• Directions for this task: Print the lines of the records again exactly, starting at the line that contains "will (221, 618)." and ending with the line that contains "Action: coord(155,377)".

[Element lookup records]
────

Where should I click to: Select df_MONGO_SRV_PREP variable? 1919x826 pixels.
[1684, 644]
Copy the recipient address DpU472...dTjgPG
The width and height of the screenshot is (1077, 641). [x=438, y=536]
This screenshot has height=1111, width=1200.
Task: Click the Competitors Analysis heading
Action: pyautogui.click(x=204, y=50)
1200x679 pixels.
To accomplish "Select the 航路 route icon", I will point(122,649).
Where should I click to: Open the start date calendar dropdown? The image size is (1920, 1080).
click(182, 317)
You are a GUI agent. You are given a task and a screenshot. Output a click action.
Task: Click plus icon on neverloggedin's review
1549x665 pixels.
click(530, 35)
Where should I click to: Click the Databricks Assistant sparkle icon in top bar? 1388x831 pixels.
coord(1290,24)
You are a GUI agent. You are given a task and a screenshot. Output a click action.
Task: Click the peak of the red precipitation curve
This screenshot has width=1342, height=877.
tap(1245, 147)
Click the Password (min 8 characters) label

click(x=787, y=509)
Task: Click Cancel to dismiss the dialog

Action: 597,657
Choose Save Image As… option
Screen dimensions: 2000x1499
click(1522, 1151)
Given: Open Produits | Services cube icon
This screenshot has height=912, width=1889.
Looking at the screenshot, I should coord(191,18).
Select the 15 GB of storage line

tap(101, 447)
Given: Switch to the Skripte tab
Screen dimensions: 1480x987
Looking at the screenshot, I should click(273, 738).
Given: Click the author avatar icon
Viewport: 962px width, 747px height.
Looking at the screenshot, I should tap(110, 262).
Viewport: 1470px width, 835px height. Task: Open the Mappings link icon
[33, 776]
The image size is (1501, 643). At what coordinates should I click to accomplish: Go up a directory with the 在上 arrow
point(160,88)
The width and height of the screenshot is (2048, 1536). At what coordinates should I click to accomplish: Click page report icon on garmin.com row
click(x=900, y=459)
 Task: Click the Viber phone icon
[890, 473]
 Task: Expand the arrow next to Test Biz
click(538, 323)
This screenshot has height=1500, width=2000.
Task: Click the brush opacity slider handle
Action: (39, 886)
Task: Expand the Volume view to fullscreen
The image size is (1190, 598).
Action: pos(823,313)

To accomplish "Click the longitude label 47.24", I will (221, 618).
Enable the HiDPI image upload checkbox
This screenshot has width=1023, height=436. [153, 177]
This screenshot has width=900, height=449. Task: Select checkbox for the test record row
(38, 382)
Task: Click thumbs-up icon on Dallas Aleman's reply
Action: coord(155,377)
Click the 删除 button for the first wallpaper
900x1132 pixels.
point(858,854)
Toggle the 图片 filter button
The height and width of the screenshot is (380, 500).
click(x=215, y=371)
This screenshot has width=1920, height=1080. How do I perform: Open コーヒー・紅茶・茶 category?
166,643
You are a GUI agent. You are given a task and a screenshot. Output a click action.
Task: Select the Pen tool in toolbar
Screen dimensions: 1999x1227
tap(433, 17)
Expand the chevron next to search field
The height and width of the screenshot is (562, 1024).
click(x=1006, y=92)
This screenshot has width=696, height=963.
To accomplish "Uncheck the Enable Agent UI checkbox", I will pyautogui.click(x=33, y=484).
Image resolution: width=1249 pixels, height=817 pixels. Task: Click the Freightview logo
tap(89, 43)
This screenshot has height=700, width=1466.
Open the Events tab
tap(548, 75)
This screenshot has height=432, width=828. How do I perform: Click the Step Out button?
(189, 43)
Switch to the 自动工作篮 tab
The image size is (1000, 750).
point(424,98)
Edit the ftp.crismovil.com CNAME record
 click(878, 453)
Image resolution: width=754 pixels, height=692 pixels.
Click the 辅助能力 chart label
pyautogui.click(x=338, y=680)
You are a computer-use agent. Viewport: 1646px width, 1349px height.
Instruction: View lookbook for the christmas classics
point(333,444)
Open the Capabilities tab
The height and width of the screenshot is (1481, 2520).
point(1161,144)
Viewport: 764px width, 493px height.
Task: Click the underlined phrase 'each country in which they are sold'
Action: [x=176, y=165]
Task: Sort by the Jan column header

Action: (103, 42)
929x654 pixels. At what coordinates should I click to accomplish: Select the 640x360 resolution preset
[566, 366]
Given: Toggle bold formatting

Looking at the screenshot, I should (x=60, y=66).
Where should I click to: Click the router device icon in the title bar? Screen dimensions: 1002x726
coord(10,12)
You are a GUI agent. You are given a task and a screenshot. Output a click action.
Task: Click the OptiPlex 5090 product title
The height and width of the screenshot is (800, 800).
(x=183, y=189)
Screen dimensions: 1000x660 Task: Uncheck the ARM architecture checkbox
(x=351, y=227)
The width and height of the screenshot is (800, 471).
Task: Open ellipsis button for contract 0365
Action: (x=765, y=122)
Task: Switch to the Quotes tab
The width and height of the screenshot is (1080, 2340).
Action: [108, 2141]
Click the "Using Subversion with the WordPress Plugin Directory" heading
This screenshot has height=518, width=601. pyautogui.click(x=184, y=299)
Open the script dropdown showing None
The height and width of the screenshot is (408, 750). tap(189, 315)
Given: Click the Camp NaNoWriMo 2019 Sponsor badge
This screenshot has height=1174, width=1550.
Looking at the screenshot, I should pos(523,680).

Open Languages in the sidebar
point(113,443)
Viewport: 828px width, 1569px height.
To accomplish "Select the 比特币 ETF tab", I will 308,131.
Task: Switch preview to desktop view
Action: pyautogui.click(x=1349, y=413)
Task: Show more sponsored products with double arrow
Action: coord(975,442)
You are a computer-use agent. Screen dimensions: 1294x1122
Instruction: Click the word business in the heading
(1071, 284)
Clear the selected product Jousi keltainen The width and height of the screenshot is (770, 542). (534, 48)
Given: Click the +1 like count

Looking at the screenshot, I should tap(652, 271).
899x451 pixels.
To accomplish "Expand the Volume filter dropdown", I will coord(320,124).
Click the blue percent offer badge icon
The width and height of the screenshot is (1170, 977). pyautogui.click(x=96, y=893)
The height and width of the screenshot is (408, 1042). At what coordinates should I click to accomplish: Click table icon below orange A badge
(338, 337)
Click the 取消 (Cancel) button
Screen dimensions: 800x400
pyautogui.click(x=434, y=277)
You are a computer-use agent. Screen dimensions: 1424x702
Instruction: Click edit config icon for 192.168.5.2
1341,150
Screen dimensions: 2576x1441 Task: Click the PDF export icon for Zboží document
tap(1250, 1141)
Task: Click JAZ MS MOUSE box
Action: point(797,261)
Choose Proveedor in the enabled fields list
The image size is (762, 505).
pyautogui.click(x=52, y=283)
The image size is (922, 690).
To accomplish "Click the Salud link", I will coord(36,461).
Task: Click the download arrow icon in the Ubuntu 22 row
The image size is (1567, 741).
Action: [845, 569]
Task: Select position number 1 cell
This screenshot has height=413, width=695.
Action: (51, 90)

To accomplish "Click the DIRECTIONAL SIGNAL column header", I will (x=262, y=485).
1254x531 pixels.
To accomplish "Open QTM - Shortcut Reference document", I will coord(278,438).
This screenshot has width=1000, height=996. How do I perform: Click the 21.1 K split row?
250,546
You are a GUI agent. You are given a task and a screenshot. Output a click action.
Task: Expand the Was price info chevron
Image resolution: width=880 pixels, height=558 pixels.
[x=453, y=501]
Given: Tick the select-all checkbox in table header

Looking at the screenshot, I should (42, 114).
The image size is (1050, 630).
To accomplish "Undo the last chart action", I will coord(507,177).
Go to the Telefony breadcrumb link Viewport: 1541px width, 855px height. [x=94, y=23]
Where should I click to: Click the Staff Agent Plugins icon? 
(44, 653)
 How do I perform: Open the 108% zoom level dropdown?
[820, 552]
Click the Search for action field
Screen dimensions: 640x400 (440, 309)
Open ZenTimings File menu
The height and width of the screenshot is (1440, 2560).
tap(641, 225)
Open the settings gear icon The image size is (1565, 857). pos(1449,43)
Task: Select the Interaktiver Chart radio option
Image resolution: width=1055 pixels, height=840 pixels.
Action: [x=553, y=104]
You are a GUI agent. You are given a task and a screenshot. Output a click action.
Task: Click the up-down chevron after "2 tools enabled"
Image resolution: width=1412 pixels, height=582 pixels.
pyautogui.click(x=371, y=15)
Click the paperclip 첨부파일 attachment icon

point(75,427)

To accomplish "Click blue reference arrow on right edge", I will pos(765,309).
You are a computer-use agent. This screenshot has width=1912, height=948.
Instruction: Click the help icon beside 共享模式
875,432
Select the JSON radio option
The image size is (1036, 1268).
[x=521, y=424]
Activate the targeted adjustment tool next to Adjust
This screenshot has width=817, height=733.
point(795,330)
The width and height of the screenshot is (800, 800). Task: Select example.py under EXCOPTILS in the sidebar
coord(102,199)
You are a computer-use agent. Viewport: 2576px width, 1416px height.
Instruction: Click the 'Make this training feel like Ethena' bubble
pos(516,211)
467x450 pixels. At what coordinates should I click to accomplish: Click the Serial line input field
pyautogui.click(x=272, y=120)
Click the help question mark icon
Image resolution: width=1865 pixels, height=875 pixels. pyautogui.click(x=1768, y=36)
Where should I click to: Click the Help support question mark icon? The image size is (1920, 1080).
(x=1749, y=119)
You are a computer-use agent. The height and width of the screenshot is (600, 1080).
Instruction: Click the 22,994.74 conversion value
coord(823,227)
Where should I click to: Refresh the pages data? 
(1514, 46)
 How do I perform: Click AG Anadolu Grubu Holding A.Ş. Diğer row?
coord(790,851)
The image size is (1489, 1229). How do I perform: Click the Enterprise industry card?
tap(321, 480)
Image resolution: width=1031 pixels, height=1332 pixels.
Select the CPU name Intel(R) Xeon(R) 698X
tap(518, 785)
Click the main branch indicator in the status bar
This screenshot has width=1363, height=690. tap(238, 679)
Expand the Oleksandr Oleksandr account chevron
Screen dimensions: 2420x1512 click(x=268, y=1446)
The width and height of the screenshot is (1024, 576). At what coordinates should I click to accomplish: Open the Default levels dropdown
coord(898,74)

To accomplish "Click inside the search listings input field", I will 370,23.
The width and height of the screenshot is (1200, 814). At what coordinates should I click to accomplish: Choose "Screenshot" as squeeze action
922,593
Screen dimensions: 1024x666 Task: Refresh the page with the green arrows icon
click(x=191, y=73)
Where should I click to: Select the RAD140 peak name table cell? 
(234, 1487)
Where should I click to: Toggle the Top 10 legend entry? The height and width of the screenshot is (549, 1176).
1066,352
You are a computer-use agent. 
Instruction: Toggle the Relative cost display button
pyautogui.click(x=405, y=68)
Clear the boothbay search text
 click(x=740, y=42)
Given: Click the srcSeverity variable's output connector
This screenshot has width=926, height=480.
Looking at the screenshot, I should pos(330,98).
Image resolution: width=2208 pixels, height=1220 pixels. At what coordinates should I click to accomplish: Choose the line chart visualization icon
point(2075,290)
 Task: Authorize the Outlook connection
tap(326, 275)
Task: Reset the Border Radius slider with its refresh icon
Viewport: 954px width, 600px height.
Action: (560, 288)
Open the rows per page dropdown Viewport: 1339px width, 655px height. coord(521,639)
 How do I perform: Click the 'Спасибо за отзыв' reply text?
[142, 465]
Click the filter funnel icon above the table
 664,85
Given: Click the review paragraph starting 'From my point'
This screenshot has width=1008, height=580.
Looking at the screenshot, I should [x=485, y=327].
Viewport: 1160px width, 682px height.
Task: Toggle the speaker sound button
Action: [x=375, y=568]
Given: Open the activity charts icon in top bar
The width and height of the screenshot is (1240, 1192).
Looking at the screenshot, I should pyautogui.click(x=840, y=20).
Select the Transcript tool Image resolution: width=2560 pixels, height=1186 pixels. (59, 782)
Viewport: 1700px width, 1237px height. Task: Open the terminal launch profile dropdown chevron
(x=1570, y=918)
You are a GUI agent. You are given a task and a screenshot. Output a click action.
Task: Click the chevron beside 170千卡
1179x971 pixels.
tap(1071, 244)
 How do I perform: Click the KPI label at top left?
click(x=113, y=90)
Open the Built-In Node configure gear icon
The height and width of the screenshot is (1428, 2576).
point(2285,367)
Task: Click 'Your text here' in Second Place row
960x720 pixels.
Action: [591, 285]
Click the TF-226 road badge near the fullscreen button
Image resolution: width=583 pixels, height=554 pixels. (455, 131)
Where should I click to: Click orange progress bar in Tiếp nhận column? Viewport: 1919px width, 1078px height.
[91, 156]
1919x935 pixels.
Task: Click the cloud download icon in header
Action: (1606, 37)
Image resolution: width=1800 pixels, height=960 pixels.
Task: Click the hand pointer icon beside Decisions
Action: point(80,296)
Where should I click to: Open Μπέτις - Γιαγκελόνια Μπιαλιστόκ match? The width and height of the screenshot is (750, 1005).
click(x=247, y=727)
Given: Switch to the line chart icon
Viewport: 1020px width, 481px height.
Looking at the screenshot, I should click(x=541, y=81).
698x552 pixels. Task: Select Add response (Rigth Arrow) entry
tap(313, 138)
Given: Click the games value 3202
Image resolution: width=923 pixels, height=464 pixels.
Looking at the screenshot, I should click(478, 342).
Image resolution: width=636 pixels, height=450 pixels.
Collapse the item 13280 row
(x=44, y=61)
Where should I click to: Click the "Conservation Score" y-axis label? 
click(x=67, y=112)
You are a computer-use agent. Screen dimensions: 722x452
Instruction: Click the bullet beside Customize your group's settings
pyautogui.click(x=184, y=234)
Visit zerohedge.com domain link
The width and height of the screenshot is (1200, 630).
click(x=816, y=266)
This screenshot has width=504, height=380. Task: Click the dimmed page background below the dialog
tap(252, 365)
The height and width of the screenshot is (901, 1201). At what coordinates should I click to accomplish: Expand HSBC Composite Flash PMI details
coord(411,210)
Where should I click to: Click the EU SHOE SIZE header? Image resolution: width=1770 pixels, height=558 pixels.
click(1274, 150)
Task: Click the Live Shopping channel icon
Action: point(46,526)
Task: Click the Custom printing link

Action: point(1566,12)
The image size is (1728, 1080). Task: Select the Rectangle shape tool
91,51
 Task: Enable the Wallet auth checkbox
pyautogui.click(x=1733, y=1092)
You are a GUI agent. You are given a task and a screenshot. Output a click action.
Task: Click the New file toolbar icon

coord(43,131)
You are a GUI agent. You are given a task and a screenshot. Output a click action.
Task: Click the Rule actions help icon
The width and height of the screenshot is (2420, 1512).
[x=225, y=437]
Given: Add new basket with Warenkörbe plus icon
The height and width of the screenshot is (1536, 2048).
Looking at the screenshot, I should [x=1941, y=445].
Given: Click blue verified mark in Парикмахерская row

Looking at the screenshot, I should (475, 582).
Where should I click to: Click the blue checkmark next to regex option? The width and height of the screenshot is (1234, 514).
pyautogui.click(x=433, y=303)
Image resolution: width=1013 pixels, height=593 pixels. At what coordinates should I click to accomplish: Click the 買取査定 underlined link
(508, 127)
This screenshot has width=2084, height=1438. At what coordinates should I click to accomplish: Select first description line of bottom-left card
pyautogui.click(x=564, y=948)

────

• Completed exercise:
To accomplish "Click the longitude label 47.24", I will (221, 618).
Enable the HiDPI image upload checkbox
This screenshot has width=1023, height=436. [153, 177]
This screenshot has width=900, height=449. Task: Select checkbox for the test record row
(38, 382)
Task: Click thumbs-up icon on Dallas Aleman's reply
Action: coord(155,377)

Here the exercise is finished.